Phakphokthum (फाकफोकथुम) is one of the six rural municipalities (गाउँपालिका; gaunpalika) located in Ilam District of Koshi Province, Nepal. Out of Ilam's total 10 municipalities, six are rural and four urban.

According to Ministry of Federal Affairs and Local Development, Phakphokthum has an area of 108.79 km2 and the population of the municipality is 21,619 as of the 2011 Nepal census.

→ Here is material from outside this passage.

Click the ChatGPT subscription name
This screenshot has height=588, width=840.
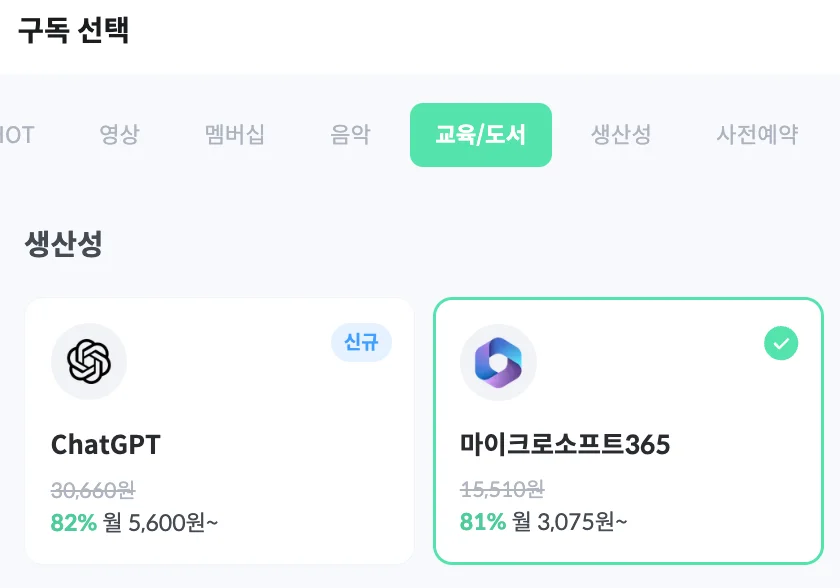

It has 7 wards. Phakphok is the municipal headquarters.

== History ==
Phakphokthum was a village development committee named Phakphok located in the Mechi Zone. Fulfilling the requirement of the new Constitution of Nepal 2015, Ministry of Federal Affairs and Local Development converted all VDCs and Municipalities into 753 new local level bodies. Phakphok turned into a rural municipality as Phakphokthum and the adjoining village development committees added to this. The adjoining VDCs added to this were: Amchok, Phuyatappa, Lumde, Ektappa and Chamaita.

== Economy ==
The major occupation of the people in this rural municipality is agriculture.

== Governance ==
Phakphokthum lies in constituency number 2 of Ilam district. Subash Nemwang was elected as a member of parliament in the election of 2017. This is one of the most remote villages of the District.

== Transport ==
The Damak-Rabi Phagunanda road connects the municipality through shortest way with the southern plains. The span of the highway is about 45 km.

==Demographics==
At the time of the 2011 Nepal census Phakphokthum Rural Municipality had a population of 21,619. Of these, 40.3% spoke Nepali, 20.7% Limbu, 11.5% Rai, 11.4% Magar, 5.4% Bantawa, 3.7% Tamang, 2.8% Newar, 1.4% Sunwar, 0.6% Gurung, 0.2% Bhujel, 0.2% Chamling, 0.2% Sampang, 0.1% Hindi, 0.1% Kulung, 0.1% Maithili, 0.1% Sherpa and 1.0% other languages as their first language.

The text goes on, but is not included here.